2011’de çıkan kırmızı bültene istinaden 4
Mayıs'ta havalimanında yakalanan Suna'nın iadesi için
Türkiye devreye girdi. Ancak Suna'nın avukatları, Türkiye'ye verilirse işkence göreceğini ileri sürerek iade kararına
itiraz etti. Bu gelişme üzerine
Moldova adli makamları Türkiye'den
Necmi Suna hakkında daha fazla bilgi talep etti.
Adalet Bakanlığı'nın yakından takip ettiği konuyla ilgili hazırlanan detaylı
dosya Bakan
Sadullah Ergin'in masasına geldi. Bürokratik sürecin Moldova'daki 18 günlük
gözaltı süresi sona ermeden bitirileceği aktarıldı.
20 YIL SONRA FEZLEKE
Eski bir ast
subay olan 1964
Adana doğumlu Necmi Suna,
DHKP-C içerisinde önemli görevler yürüttü.
Ankara'daki Jandarma Genel Komutanlığı'nda görev yaptığı sırada örgüte bilgi sağladığı öne sürüldü.
En önemli
eyleminin ise Ankara'da 23 Mayıs 1991'de şehit edilen
emekli Korgeneral
İsmail Selen suikastı olduğu iddia edildi. Eylem için gerekli bilgileri Suna'nın verdiği tespit edildi. Bu olay üzerine Haziran 1991'de yakalanan Suna, tutuksuz yargılandığı sırada kendisine verilen 12 yıl 6 aylık ceza sonrası 1996'da yurtdışına kaçtı.

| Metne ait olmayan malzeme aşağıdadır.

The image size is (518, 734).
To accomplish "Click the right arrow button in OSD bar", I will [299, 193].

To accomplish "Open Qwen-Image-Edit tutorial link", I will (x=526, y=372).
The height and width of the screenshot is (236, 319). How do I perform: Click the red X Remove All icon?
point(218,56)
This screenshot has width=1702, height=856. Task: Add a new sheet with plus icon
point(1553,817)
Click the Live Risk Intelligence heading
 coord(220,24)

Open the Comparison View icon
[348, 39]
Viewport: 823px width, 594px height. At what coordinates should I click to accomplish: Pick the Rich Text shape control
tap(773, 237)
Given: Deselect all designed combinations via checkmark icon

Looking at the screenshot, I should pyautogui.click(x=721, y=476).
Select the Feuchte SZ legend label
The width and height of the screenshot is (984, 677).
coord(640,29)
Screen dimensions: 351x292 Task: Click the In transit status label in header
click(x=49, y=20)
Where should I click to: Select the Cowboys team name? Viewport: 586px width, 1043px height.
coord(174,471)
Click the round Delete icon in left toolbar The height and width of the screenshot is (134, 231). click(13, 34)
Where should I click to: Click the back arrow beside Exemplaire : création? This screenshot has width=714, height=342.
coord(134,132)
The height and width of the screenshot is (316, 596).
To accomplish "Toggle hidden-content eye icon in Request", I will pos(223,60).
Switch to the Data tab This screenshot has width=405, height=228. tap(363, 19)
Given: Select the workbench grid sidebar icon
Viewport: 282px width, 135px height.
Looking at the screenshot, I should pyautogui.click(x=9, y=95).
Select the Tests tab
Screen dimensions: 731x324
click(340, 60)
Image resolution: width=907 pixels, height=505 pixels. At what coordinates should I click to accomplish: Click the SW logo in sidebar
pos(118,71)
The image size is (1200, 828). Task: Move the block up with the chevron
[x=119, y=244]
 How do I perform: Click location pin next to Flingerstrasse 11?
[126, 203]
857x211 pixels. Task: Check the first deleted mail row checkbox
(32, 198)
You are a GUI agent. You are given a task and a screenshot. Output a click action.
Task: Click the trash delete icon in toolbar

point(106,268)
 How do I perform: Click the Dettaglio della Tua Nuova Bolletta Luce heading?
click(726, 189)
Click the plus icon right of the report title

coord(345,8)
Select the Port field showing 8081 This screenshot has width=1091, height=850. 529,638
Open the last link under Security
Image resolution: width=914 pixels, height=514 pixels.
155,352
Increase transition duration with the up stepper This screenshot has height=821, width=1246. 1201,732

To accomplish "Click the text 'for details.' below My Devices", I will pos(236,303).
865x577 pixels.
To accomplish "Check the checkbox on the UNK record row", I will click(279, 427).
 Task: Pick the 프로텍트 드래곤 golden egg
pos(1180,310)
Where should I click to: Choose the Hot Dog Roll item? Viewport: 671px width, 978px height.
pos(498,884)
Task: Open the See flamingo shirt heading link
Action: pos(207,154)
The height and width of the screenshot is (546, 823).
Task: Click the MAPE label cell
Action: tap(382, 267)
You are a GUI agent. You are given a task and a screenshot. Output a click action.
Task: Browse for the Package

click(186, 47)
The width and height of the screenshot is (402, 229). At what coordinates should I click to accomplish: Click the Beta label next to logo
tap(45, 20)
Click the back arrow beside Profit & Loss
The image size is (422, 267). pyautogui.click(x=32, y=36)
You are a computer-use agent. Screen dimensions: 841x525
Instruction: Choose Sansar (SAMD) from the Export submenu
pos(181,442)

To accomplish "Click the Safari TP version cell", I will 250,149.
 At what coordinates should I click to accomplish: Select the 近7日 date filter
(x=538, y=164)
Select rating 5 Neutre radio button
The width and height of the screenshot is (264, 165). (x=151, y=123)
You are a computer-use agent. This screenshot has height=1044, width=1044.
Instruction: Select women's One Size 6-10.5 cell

Yurtdışında bulunduğu süreçte örgütün
Merkez Komitesinde görev alan Suna için, 20 yıl sonra 2011'de kırmızı bülten düzenlendi. Kırmızı bülten fezlekesinde DHKP-C'nin karanlık ilişkilerini düzenlediği, çok ön plana çıkmadığı ancak illegal eylemlerde söz sahibi olduğu, Dursun
Karataş ile özel görüşmelerinin bulunduğu, içeriğinden diğer merkez komite üyelerinin dahi bilgisinin bulunmadığı ifadeleri yer alıyordu.
Ergenekon davası kapsamında ise gizli
tanık İsmet, şunları söylemişti: "88-89 yıllarında
jandarma A tip özel kuvvetler birlikleri kuruldu. Bu birliklerde subay olarak görev yapan görevlilerle örgütün talimatıyla görüşmeler yapıyorduk. 1989’da
Dursun Karataş'ın cezaevinden firarı ile birlikte suikastların yapıldığı sürece geçildi.
Eylem için
silah ve
patlayıcıya ihtiyaç vardı. O dönemde Jandarma A
tipi Özel Kuvvetlerinde görevli Necmi Suna vasıtasıyla patlayıcı, silah ve istihbarat tedarik ediyordum.
Bana karanlık gelen suikastlardan birisi
Temel Cingöz suikastıdır. Cingöz, Adana'da Adnan Temiz isimli Dev-Sol militanının
ekip komutanlığını yaptığı SDB ekibince taranarak öldürüldü.
Temiz, Necmi Suna'nın akrabasıdır. Temiz Adana'da
Amerikan Mozelle isimli çavuşun öldürülmesi eylemine karıştı.
Malatya Cezaevi'nde
tutuklu bulunduğu sırada örgüte ihanetten öldürüldü."
Terfi zincirini kıran suikastlar
DHKP-C'nin kara kutusu Necmi Suna, 1990'lı yıllardaki eylemlerinde örgütün istihbarat ve talimatlarını veren 'derin kurye' olarak tanınıyor. O yıllarda generallere yönelik suikastların
tayin zincirini kırdığı ve 28
Şubat kadrosunun 1996'da ordunun yönetimine hakim olmasının önünü açtığı iddia ediliyor.
Örgütün
hedef aldığı generallerin ise Turgut Özal'a yakın isimler olduğuna dikkat çekiliyor. Suna'nın ismi Ergenekon iddianamesinde de geçiyor.